La prospettiva psicoanalitica (spesso scortata da contributi filosofici) viene – tra queste pagine – messa alla prova dell’arte contemporanea, che a sua volta si ritrova convocata per chiarire alcuni temi metapsicologici di fondo. Due le opzioni principali, che facendo leva sul pensiero di Bion, Klein, Winnicott, Lacan, ma anche su quello di Heidegger, Lyotard, Derrida, delineano il perimetro di questa rilettura. Da una parte, Civitarese invita a indagare il nesso tra il concetto di sublimazione e quello di sublime, senza lasciarsi ingannare dalla loro apparente eterogeneità: in comune hanno, infatti, il riferimento all’idea di «un dispositivo, rispettivamente psichico e retorico, che porta il soggetto il più in alto possibile nel processo della propria autorealizzazione».

Sia nella teoria del sublime (che discute qualità e ragioni di quel «positivo» sentimento di vertigine e terrore indotto dalla presenza di un «oggetto» incombente, che rimanda a qualcosa di illimitato) che in quella dell’incanalamento delle pulsioni, un certo ordine, una certa disposizione formale vengono «sentiti come rivitalizzanti nella materialità stessa della carne».

E d’altra parte, Civitarese individua i modi in cui l’arte sublime contemporanea – sei brevi capitoli centrali discutono le opere «immersive» di Serra, Kapoor, Malani, McQueen, Kiefer, Sun Yuan e Peng Yu – riveli in filigrana una configurazione emotiva essenziale, in cui sia l’artista che lo spettatore si ritrovano a fare i conti con il rapporto più problematico dell’essere umano, ovvero il legame con il corpo materno.

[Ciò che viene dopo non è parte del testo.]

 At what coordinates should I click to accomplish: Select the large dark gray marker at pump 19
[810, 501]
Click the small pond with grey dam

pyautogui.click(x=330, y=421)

Le opere d’arte testimonierebbero, dunque, la possibilità di una autentica rinascita psichica, affettiva e intellettuale, in grado di oltrepassare l’esperienza della nascita biologica, con cui peraltro non cessiamo mai di avere a che fare. Strutture formali e effetti dell’arte «sublime» del nostro tempo si prestano a rendere diversamente leggibile il processo della sublimazione, intendendola come ricerca e condivisione sociale di una distanza ottimale dal primo oggetto d’amore. Del tutto vitale è, in effetti, la conquista di una lontananza dal potere invischiante della prima presenza soccorritrice, nella forma della invenzione sensoriale di un intervallo di pensiero e di affetto che scongiuri il rischio di restare invischiati in una angosciosa indifferenziazione dall’«oggetto primario».

Bello e terribile
Da questa complessa prospettiva, la ricostruzione di Civitarese inquadra nuovamente enigmi, lacune, unilateralità della teoria della sublimazione, interrogando la cogenza anche clinica dei temi legati al paradigma della cosiddetta desessualizzazione della pulsione. E, tra le righe, ci ricorda come pochi versi meglio di quelli composti da Rilke nelle sue Elegie duinesi siano in grado di mettere a fuoco la natura del problema che ci si ritrova, da sempre, a fronteggiare: «Poiché il bello/ è solo l’inizio del terribile, che ancora noi sopportiamo,/ e lo ammiriamo così, ché quieto disdegna/ di annientarci. Ogni angelo è tremendo».